Andreas "Andy" Köpke (, born 12 March 1962) is a German former professional footballer who played as a goalkeeper. After being selected for the Germany national team squads that won the 1990 FIFA World Cup and reached the quarter-finals of the 1994 FIFA World Cup, he succeeded Bodo Illgner to become Germany's first-choice goalkeeper at UEFA Euro 1996 (which Germany won) and the 1998 FIFA World Cup.

Career
Köpke began his professional club career at Holstein Kiel in the summer of 1979.

Having been chosen as the best player in Germany in 1993, his biggest achievement came in 1996, winning the European Championship and playing a pivotal role in Germany's campaign.

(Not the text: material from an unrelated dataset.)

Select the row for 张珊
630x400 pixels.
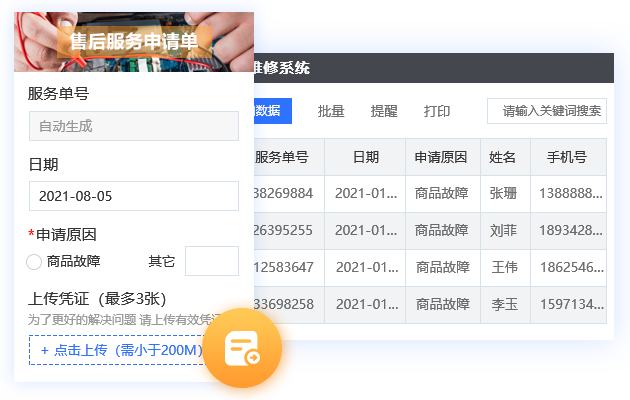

In the last group match he saved Gianfranco Zola's penalty for Italy and also saved Gareth Southgate's penalty in the semi-final shootout victory against England in the semi-final. Due to his success with the German team he was voted FIFA goalkeeper of the year.

Köpke was also Germany's first-choice goalkeeper during their 1998 FIFA World Cup campaign, which ended in a 3–0 loss to Croatia in the quarter-finals. Having already made his decision to retire at the end of the World Cup prior to the tournament, Köpke was true to his word; his retirement paved the way for another great German keeper, Oliver Kahn. In total, Köpke played 59 matches for his country.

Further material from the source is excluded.